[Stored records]
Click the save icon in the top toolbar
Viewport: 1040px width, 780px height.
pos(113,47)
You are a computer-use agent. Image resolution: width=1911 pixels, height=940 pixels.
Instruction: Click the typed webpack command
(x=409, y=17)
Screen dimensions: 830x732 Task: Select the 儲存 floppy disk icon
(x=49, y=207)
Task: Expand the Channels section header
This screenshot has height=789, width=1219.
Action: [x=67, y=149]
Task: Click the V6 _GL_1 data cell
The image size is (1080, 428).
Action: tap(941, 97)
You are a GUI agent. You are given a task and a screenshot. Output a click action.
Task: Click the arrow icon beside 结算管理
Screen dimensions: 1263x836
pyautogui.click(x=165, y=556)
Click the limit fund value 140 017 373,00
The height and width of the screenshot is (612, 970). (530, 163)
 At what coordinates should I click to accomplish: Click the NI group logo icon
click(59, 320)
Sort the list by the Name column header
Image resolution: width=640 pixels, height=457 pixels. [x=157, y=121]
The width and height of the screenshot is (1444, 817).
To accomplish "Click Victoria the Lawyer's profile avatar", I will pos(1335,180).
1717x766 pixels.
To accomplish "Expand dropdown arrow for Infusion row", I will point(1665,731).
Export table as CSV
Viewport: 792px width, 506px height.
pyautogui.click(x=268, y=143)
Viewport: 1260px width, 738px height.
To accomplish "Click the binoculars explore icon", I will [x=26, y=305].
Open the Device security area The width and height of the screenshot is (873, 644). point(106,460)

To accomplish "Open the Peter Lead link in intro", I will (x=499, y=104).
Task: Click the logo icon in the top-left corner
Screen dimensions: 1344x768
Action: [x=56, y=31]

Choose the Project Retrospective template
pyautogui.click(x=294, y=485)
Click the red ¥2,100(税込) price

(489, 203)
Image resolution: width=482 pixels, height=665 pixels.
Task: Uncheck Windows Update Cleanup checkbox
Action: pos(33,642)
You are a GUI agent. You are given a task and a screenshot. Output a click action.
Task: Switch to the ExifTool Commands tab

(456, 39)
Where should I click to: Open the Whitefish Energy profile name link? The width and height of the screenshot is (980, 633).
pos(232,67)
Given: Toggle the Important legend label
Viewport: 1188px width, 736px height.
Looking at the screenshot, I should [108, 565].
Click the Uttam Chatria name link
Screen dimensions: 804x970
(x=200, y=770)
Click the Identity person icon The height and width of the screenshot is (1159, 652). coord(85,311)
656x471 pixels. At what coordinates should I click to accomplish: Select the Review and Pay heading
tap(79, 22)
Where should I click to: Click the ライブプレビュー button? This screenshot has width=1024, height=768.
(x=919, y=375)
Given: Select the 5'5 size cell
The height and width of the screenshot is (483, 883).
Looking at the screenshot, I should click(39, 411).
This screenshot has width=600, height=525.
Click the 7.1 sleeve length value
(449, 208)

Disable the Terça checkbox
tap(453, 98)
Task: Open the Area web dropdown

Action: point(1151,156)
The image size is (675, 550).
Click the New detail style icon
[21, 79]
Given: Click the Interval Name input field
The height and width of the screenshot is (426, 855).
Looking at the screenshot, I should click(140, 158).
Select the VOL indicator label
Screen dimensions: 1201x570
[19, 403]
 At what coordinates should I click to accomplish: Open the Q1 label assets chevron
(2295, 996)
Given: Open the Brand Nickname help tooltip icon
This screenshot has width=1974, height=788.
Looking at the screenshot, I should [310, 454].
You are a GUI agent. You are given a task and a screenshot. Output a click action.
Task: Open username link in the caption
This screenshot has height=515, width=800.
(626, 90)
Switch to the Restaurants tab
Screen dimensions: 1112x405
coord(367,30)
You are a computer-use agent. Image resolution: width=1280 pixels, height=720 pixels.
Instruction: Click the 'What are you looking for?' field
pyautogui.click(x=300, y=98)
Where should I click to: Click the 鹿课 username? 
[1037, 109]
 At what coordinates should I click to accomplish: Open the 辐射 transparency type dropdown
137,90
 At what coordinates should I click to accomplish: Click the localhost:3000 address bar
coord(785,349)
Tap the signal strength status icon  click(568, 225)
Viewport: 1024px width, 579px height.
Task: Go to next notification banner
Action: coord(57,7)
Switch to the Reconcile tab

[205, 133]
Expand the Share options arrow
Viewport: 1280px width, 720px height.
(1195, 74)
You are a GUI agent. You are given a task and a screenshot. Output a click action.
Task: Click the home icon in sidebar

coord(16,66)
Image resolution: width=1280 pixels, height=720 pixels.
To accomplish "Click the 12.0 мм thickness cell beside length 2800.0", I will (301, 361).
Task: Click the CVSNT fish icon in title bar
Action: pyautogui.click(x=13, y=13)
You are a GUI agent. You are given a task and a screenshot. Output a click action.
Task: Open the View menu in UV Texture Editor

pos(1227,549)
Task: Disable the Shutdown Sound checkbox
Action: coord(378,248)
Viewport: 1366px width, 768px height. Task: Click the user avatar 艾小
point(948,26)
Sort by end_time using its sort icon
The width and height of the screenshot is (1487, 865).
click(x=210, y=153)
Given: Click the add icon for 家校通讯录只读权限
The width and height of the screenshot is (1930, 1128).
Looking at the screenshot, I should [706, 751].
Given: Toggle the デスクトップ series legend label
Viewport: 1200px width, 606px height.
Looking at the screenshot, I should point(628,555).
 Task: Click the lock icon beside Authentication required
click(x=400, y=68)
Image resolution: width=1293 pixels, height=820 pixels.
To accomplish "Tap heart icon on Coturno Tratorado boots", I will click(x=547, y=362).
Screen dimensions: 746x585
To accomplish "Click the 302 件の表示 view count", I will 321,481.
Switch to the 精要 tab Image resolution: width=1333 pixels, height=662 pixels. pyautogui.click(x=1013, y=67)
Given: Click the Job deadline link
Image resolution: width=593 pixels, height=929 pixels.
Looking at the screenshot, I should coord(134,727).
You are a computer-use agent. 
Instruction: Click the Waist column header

Assignment:
What is needed is a count of the lines in the data that contain the word "arrow"; please give it and no other words.

Reply to the task:
3